Monday, April 23, 2007

web history

After many occasions to pull out my hair and a (rather civilized, i must add) rant about not being able to find what I had only recently seen, there is finally something claims to be your anodyne at least in this regard.

Whoever had to has already blogged about Google's latest - www.google.com/history. So I'm not going to do that. These are just the first few thoughts that crossed my mind when I read about it.

A little voice in my head told me that it might not be a wise idea to jump into it. I know this doesn't make sense and probably sounds paranoid - but Google already knows too much about me. This is really personal and private data and I will have no control over it.
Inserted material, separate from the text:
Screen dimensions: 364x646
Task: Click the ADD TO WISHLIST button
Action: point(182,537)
Hell, I'm all for gathering data and trusting organizations when they say the data will be use cumulatively and all that. Has my Google usage crossed some threshold in my mind?

Give me a desktop solution and I'm all for it. Why can't this be a browser plugin? Or similar to Google desktop? The data and the index sits on my desktop. Yes, the data can grow too large; yes, I could possibly lose the data. Okay, let's work this one out.
What is important is the index. The data can reside on an open server for all I care. So, as I browse the pages get cached locally and indexed. As the data gets older than a day or two, it gets pushed off to the server freeing up space on my local hard drive. The index stays on my desktop and refers to data on the server. This solves the problem where the data can grow too large. What about the index? Wait a moment.. I have only 24 hours in a day to surf the web. How much can the index grow? With desktop hardware today being almost as powerful as the hardware powering the "cheap commodity hardware" solutions the internet behemoths love to brag about, I think I can self-sustain. As for losing the index - well, I should be allowed to take backups of the index regularly on to the server and the backup should be locked up with a key provided by me.
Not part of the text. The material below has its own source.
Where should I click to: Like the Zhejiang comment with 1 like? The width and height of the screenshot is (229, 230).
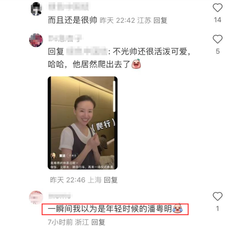click(x=218, y=196)
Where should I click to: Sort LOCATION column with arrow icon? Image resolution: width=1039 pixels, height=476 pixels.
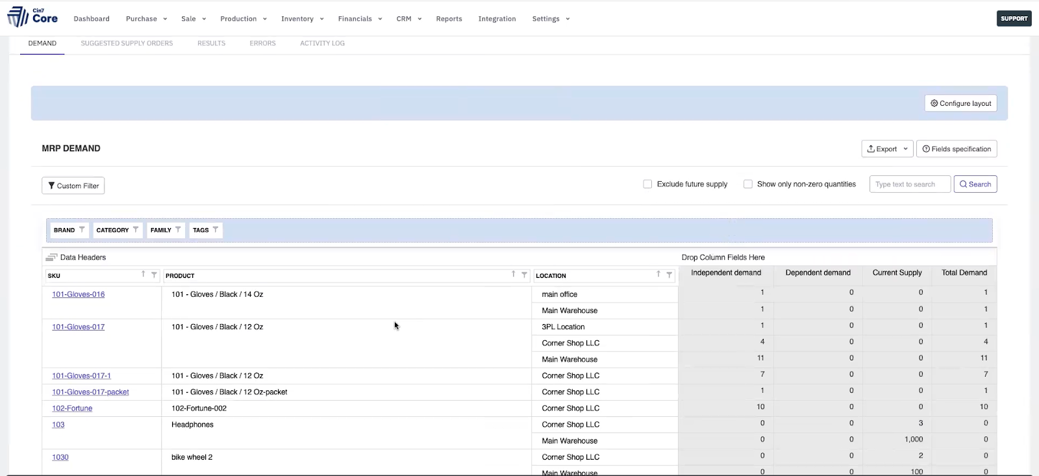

The problem with this is that you cannot put together data of hundreds of thousands of users and come with really powerful analyses and intelligent software. Which is the whole point of having something like Web History.

If only some other company had decided to build it....

2 comments:

Pallavi Nopany said...

Wait a second, so are u saying that those indexes are actually stored somewhere in serverland? Or is it that google has taken measures to delete those indexes?

Umang said...

Yep. All on serverland. Scary, huh?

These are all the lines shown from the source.